In line with our promise last year to continue publishing incident reviews for Docker Hub, we have two to discuss from April. While many users were unaffected, it is important for us to be transparent with our community, and we hope it is both informative and instructive.
April 3rd 2021
Starting at about 07:30 UTC, a small proportion of registry requests (under 3%) against Docker Hub began failing. Initial investigation pointed towards several causes, including overloaded internal DNS services and significant and unusual load from several users and IPs. Changes were made to address all of these (scaling, blocking, etc), and while the issue seemed to resolve for several hours at a time, it continued coming back.
The issue re-occurred intermittently into the next day, at which point the actual root cause was determined to be under-scaled load balancers doing service discovery and routing for our applications.
In the past, the bottleneck for the load balancing system was network bandwidth on the nodes, and auto scaling rules were thus tied to bandwidth metrics. Over time and across some significant changes to this system, the load balancing application had become more CPU intensive, and thus the current auto scaling setup was poorly equipped to handle certain scenarios. Due to the low traffic on the weekend, the system was allowed to scale too low, to the point where CPU became overloaded even though bandwidth was fine. In fact the high CPU load also lead to gaps in metrics reporting from those nodes, which further confirmed the theory:
Upon recognizing this, the deployment was manually scaled and the incident resolved at about 20:50 UTC on April 4th.
April 15th 2021
At 17:46 UTC, a change to the registry service was made that scaled up a new version and scaled down an old version. The configuration for our service discovery system needed to be updated to recognize this new version, but the changes were deployed in the wrong order. As such, our load balancers were unaware of any valid backends to serve Docker Hub registry traffic, and registry requests were met with a 503 error response.

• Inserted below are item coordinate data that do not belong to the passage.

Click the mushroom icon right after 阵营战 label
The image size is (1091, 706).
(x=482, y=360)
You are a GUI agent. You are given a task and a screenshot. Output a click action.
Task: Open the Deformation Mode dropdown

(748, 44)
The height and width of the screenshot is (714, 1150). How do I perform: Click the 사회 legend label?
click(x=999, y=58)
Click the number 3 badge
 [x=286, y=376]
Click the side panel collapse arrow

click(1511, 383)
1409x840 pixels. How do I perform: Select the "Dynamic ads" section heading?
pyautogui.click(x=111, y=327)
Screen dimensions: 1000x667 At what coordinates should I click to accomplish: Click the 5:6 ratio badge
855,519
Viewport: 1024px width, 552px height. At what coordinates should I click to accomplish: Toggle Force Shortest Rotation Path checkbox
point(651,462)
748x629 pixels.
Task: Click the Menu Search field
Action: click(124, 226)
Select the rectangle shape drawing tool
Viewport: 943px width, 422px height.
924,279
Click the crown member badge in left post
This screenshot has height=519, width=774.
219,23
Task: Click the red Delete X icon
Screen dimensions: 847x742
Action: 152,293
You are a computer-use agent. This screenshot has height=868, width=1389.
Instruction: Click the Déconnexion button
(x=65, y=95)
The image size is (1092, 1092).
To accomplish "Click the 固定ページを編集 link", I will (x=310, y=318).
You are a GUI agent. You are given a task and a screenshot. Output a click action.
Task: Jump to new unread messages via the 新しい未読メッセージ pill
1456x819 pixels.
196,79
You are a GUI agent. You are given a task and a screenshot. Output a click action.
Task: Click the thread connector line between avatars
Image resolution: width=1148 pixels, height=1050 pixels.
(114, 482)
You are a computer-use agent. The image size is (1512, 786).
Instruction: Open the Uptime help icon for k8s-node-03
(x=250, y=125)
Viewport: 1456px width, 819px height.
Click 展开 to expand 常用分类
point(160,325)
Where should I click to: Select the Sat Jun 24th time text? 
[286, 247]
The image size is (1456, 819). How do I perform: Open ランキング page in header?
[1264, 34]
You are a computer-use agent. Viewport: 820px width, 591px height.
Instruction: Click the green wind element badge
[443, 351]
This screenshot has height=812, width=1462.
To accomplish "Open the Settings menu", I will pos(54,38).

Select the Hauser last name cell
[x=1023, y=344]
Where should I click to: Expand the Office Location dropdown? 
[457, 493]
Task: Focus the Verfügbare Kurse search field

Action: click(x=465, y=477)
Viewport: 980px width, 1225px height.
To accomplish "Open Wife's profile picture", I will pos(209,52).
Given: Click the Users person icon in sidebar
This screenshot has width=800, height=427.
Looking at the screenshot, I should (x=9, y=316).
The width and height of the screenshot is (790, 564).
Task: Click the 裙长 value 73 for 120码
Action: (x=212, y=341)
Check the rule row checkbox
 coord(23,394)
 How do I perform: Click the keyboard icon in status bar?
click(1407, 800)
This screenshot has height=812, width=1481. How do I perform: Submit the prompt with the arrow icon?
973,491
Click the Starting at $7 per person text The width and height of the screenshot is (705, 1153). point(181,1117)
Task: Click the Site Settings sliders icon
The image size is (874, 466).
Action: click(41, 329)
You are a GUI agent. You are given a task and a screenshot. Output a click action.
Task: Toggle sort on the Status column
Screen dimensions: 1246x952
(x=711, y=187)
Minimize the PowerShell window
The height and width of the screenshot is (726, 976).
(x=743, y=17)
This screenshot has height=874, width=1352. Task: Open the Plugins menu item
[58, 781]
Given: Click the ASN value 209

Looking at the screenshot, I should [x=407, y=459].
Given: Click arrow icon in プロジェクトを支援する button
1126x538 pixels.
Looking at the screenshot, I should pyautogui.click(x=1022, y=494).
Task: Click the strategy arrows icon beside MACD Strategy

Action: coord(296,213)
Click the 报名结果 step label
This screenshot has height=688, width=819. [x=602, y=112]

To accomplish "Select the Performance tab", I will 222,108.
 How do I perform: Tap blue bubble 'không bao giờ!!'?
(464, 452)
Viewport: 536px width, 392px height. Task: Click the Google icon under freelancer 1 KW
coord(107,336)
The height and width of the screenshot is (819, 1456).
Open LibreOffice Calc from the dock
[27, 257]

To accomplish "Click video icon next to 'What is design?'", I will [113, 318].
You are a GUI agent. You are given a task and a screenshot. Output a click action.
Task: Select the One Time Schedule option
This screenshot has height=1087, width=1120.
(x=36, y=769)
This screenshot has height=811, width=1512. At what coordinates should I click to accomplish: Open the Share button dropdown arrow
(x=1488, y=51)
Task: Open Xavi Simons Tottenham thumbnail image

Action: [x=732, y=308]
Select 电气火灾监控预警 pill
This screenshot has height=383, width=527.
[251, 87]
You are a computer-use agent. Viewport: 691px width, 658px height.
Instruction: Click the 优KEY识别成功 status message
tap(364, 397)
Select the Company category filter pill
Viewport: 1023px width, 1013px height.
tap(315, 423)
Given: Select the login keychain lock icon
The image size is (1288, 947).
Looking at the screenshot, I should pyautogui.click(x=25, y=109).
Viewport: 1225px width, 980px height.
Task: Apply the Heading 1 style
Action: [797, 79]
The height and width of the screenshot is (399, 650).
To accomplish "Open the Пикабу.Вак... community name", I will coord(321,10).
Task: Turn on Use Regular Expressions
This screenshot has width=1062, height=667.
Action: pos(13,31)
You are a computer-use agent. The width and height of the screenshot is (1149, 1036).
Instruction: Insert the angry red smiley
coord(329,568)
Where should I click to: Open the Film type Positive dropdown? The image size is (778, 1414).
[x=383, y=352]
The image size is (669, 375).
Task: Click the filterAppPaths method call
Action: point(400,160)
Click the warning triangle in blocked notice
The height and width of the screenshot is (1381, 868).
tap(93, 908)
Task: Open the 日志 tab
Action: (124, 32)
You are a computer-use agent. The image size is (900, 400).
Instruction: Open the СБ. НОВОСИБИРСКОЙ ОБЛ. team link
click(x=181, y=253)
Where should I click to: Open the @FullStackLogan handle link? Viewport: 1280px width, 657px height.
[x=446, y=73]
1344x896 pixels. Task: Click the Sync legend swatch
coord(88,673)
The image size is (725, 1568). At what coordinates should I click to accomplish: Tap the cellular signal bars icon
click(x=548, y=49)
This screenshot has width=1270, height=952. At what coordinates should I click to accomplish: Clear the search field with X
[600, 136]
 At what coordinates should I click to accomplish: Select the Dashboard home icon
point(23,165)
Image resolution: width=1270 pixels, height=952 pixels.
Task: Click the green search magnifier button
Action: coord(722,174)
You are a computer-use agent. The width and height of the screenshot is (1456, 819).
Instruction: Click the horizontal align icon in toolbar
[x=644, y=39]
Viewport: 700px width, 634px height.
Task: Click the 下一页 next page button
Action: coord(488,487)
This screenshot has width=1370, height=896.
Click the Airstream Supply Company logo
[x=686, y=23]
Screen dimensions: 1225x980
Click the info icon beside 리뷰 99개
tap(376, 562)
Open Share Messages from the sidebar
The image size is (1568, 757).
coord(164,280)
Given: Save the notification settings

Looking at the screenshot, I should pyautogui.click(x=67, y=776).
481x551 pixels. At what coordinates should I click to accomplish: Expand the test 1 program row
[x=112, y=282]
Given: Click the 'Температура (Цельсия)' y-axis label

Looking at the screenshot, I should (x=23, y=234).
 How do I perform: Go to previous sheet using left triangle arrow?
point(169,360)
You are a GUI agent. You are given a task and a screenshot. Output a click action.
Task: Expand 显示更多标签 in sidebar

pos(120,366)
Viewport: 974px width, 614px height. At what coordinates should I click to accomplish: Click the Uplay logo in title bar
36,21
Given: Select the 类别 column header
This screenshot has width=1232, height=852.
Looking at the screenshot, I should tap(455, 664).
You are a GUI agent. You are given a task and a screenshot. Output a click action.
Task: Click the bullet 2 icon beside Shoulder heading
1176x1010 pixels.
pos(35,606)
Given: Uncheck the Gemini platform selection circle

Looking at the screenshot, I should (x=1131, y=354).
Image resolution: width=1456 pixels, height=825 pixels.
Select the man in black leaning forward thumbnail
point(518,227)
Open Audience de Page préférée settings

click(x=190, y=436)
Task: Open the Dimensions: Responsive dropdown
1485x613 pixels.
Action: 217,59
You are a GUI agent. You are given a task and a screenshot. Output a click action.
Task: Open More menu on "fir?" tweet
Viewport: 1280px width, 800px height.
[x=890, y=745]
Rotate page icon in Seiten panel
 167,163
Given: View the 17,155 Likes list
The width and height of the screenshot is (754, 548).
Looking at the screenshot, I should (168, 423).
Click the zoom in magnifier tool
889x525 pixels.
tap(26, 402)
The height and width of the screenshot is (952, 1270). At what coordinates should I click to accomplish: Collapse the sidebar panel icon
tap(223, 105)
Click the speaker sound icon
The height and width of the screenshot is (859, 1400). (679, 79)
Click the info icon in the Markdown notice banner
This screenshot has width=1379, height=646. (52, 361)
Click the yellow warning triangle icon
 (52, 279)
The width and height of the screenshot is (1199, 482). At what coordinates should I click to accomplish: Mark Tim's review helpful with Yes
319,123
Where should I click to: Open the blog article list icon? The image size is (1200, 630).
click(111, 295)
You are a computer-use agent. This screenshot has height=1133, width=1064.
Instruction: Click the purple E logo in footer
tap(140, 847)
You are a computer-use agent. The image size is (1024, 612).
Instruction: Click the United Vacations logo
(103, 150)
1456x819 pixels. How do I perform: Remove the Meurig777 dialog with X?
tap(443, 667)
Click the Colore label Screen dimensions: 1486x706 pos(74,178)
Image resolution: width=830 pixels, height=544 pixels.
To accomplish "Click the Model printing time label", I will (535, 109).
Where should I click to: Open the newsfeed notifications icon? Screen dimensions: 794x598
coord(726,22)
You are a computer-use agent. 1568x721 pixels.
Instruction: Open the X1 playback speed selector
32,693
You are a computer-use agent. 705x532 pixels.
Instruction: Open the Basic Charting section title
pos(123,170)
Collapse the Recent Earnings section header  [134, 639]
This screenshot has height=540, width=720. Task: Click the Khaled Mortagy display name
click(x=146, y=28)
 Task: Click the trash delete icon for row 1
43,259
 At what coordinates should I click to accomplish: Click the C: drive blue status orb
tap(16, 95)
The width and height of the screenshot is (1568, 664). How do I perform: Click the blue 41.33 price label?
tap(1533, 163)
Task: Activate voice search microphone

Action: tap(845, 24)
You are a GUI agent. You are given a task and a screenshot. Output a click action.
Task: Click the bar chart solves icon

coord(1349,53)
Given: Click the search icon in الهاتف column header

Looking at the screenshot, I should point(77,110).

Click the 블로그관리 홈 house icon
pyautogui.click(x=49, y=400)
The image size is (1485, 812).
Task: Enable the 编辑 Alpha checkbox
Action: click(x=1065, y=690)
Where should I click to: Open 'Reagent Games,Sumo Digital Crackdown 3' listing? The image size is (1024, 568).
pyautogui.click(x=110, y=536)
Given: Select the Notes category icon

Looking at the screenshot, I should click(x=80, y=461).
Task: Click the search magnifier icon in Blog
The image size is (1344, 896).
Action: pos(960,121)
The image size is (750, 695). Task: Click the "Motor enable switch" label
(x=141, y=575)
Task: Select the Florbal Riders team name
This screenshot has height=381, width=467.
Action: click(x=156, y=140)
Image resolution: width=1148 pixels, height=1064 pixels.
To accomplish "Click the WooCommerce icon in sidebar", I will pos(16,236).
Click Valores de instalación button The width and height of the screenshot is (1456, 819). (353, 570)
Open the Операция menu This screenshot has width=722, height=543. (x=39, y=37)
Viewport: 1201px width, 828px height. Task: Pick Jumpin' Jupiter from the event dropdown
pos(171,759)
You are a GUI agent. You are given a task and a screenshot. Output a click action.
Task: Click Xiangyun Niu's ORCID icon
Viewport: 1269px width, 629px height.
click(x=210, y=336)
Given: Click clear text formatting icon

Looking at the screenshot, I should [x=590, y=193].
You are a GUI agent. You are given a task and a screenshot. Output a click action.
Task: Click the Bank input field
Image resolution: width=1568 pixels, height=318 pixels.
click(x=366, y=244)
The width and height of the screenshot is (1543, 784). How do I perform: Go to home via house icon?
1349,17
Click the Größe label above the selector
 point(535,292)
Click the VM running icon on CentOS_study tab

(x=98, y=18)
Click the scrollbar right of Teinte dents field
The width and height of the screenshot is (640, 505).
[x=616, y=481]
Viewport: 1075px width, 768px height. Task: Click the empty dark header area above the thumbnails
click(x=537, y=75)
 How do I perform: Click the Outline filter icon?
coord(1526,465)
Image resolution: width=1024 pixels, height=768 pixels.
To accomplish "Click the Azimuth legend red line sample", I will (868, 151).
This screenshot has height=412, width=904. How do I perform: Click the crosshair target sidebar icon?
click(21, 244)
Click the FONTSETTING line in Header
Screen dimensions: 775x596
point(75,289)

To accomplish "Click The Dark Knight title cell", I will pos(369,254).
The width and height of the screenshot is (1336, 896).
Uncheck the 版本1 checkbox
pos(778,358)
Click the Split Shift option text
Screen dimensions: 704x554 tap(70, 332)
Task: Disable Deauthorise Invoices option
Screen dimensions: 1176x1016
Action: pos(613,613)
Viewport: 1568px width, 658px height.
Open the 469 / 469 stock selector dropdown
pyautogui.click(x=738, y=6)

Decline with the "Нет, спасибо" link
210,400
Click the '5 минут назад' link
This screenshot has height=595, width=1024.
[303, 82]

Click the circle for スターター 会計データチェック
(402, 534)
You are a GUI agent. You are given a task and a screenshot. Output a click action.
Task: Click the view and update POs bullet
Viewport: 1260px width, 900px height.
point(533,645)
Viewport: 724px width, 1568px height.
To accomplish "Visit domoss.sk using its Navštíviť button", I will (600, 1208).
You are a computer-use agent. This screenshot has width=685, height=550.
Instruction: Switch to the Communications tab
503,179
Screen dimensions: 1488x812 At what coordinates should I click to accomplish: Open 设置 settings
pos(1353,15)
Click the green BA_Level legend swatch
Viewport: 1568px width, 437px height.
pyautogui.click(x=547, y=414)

The error in deployment was immediately recognized, and the configuration change for service discovery was quickly pushed. The error was resolved by 18:06 UTC.
Learnings and Improvements
With both incidents, we learned that we need more detailed and responsive monitoring for the registry pull request flow. We have already bolstered our internal monitoring to more quickly pick up these scenarios. In addition, while Hub endpoints are monitored externally, they are largely monitored in isolation – for example, checking that the registry API returns a valid response. Work is in progress to more exhaustively test the whole “docker pull” flow involving multiple API calls to multiple services, and from multiple external vantages, which would more quickly pick up on these types of issues.
For the earlier incident, we also made large changes to our load balancing deployment. Autoscaling rules were changed to reflect current bottlenecks (CPU), instance types were changed, and minimum instance counts were set higher. Metrics and alerting were updated to more quickly detect the issue, including looking for gaps in metrics. In the future, load testing for large changes will look at all metrics to determine whether the “bottleneck” attribute has changed.
As always, we take the availability of Docker Hub very seriously. We know millions of developers rely on Hub to get work done and to provide images for production workloads, and as such have made large investments in the reliability of Hub over the past several years. For example, the latter incident was resolved so easily and quickly in part due to better deployment automation built in the last year. We apologize for these incidents, and have taken action to ensure they don’t happen again.